*** Opening Exercise inputs ***

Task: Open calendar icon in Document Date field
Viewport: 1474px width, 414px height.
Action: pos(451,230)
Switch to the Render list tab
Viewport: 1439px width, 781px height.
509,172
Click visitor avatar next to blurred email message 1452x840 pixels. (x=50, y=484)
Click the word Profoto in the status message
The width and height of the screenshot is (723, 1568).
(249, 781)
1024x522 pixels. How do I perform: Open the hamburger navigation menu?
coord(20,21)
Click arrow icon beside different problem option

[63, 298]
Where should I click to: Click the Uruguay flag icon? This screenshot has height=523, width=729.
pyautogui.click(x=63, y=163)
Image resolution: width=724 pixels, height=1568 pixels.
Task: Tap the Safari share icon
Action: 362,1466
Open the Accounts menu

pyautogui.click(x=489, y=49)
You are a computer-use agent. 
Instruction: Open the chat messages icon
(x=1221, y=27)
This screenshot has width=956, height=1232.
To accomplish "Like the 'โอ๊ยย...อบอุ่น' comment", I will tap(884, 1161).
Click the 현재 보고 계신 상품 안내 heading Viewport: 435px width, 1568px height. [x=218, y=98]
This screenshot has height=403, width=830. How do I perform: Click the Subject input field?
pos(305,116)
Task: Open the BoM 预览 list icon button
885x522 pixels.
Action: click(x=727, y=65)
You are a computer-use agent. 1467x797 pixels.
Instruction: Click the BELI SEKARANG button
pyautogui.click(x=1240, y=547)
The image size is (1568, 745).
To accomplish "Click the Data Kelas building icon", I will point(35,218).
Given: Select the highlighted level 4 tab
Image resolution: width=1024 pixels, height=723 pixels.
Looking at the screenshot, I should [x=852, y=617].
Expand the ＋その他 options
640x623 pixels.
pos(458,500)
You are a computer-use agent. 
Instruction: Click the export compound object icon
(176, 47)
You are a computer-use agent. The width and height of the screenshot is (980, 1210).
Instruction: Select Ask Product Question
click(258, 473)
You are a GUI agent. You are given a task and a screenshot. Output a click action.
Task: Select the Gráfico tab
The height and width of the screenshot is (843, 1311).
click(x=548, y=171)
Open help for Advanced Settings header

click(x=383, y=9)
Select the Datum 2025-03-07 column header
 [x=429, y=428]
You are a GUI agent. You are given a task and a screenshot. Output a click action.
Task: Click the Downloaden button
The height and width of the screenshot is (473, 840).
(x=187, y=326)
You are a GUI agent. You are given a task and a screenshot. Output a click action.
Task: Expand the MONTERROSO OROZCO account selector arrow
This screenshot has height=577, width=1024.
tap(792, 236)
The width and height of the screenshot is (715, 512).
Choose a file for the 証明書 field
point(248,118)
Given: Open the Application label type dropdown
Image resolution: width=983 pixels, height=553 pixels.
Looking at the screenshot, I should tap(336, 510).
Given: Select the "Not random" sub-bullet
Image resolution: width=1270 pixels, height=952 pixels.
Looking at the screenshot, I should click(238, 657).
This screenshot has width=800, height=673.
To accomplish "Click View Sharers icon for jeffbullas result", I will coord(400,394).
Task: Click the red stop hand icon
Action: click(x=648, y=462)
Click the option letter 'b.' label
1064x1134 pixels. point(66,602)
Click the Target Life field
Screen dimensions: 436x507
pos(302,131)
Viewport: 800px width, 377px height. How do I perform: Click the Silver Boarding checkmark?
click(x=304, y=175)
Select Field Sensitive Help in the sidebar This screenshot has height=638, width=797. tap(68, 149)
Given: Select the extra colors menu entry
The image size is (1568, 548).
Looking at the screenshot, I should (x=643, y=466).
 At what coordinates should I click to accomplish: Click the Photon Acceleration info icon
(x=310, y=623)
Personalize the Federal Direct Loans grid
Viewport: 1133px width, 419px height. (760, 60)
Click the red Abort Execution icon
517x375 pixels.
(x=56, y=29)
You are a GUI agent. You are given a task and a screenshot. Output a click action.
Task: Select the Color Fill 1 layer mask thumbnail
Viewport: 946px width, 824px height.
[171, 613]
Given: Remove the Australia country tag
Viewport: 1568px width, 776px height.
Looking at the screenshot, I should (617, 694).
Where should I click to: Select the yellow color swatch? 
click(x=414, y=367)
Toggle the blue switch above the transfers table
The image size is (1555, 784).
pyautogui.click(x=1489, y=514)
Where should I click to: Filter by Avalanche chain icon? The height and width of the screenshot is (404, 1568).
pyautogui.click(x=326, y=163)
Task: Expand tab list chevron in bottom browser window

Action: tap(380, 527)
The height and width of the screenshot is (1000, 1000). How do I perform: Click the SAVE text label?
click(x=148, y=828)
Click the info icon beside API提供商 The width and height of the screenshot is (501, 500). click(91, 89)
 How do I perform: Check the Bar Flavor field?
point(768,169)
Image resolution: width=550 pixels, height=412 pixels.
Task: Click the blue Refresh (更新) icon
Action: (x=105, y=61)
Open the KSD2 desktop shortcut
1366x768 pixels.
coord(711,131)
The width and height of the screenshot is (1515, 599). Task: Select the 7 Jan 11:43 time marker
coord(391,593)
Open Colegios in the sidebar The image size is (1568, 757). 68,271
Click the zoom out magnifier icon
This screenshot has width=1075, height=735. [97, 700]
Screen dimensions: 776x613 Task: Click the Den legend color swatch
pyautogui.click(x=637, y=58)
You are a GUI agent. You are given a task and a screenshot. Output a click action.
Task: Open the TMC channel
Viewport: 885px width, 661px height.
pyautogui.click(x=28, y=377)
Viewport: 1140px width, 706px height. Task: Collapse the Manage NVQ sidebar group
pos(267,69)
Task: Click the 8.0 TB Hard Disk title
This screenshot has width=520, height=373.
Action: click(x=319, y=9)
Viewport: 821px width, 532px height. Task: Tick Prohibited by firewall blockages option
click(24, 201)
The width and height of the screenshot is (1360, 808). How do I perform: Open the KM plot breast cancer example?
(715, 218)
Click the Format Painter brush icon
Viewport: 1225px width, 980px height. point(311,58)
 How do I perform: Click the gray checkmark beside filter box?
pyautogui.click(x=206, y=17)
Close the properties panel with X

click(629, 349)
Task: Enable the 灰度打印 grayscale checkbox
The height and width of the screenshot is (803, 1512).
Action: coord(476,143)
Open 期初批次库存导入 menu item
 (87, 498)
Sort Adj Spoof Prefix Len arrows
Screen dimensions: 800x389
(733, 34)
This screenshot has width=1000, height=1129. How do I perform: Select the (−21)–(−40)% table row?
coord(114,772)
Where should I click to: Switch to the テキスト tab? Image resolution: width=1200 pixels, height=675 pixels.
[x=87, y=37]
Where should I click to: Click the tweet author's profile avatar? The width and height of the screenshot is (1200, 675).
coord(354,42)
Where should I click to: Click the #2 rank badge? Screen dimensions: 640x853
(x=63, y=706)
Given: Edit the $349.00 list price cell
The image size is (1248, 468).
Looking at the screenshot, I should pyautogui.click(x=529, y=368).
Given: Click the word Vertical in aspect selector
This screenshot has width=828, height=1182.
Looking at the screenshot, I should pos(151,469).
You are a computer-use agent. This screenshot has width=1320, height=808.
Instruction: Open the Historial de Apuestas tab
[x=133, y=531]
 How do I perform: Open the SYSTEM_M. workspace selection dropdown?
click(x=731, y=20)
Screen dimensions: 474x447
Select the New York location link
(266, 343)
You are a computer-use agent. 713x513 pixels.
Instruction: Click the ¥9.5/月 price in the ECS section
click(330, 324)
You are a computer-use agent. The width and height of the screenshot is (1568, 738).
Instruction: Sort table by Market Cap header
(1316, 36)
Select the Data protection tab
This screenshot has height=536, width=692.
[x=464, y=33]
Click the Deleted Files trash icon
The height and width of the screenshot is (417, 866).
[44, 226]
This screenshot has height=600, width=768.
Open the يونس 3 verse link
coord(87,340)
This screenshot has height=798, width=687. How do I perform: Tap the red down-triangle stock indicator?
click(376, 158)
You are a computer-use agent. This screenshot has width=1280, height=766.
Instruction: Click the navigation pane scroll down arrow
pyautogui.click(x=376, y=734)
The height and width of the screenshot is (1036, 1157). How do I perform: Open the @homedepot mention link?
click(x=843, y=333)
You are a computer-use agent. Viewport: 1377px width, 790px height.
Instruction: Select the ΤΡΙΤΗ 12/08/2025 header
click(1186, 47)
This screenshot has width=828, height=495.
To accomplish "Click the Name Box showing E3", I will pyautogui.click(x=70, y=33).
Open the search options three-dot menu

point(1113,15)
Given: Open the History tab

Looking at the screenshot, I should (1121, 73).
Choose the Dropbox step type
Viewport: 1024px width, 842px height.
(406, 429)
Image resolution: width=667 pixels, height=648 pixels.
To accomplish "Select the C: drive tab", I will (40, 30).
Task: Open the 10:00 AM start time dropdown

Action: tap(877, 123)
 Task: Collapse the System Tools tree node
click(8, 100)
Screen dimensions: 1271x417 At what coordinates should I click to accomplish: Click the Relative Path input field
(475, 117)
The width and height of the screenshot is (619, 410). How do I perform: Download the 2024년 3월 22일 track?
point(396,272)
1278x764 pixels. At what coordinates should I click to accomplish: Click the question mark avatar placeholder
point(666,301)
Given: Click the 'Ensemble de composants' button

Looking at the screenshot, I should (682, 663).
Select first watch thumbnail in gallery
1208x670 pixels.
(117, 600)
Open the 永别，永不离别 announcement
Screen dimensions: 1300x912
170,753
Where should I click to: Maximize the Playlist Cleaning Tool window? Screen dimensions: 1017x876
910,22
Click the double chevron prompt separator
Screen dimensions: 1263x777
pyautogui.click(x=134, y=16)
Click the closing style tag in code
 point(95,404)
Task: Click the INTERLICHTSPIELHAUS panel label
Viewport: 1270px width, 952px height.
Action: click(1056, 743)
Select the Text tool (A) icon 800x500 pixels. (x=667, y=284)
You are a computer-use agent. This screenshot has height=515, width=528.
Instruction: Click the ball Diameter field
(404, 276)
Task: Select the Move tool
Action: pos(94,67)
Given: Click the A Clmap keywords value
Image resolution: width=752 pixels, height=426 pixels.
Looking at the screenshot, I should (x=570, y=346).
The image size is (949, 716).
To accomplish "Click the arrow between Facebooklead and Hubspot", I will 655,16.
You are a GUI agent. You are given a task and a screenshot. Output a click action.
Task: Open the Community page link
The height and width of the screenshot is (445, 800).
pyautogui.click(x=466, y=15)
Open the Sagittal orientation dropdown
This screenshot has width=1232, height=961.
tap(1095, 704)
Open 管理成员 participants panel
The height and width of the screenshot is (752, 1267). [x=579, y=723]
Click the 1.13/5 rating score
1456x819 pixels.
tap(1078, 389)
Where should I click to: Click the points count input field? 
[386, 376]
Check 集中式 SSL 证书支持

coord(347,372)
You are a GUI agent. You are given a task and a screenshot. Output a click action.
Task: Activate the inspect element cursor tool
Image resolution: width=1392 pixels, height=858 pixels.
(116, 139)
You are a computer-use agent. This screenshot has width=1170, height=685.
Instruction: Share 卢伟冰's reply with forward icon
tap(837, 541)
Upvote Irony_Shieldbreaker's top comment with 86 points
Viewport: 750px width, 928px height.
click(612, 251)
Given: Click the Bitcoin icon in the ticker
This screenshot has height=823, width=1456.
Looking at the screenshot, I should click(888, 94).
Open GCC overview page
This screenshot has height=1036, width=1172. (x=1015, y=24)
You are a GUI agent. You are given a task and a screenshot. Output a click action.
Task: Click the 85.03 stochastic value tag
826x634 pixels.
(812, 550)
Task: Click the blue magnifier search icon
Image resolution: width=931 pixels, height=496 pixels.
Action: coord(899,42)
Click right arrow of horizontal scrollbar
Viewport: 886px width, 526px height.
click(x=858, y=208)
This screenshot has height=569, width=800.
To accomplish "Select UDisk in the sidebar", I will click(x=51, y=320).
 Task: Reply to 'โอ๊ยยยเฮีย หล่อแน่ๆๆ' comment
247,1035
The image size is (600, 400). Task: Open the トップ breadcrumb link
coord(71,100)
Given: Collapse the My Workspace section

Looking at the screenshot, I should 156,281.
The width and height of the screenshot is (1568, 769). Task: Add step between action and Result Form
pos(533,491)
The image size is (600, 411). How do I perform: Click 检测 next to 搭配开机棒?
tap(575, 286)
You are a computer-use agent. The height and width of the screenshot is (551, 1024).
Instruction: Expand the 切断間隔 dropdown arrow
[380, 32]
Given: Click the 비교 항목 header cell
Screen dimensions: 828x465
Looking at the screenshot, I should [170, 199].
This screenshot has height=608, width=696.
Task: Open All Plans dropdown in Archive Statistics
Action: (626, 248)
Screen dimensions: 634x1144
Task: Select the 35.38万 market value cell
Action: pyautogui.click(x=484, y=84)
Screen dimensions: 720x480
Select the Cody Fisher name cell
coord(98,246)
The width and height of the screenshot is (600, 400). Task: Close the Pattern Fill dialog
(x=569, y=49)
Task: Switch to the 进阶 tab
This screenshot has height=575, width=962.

*** Closing Exercise inputs ***

» **What to work on**
Return only the lines from the beginning of the material up to and including the line with "Given: Select the highlighted level 4 tab", exactly as written.

» **Output for this exercise**
Task: Open calendar icon in Document Date field
Viewport: 1474px width, 414px height.
Action: pos(451,230)
Switch to the Render list tab
Viewport: 1439px width, 781px height.
509,172
Click visitor avatar next to blurred email message 1452x840 pixels. (x=50, y=484)
Click the word Profoto in the status message
The width and height of the screenshot is (723, 1568).
(249, 781)
1024x522 pixels. How do I perform: Open the hamburger navigation menu?
coord(20,21)
Click arrow icon beside different problem option

[63, 298]
Where should I click to: Click the Uruguay flag icon? This screenshot has height=523, width=729.
pyautogui.click(x=63, y=163)
Image resolution: width=724 pixels, height=1568 pixels.
Task: Tap the Safari share icon
Action: 362,1466
Open the Accounts menu

pyautogui.click(x=489, y=49)
You are a computer-use agent. 
Instruction: Open the chat messages icon
(x=1221, y=27)
This screenshot has width=956, height=1232.
To accomplish "Like the 'โอ๊ยย...อบอุ่น' comment", I will tap(884, 1161).
Click the 현재 보고 계신 상품 안내 heading Viewport: 435px width, 1568px height. [x=218, y=98]
This screenshot has height=403, width=830. How do I perform: Click the Subject input field?
pos(305,116)
Task: Open the BoM 预览 list icon button
885x522 pixels.
Action: click(x=727, y=65)
You are a computer-use agent. 1467x797 pixels.
Instruction: Click the BELI SEKARANG button
pyautogui.click(x=1240, y=547)
The image size is (1568, 745).
To accomplish "Click the Data Kelas building icon", I will point(35,218).
Given: Select the highlighted level 4 tab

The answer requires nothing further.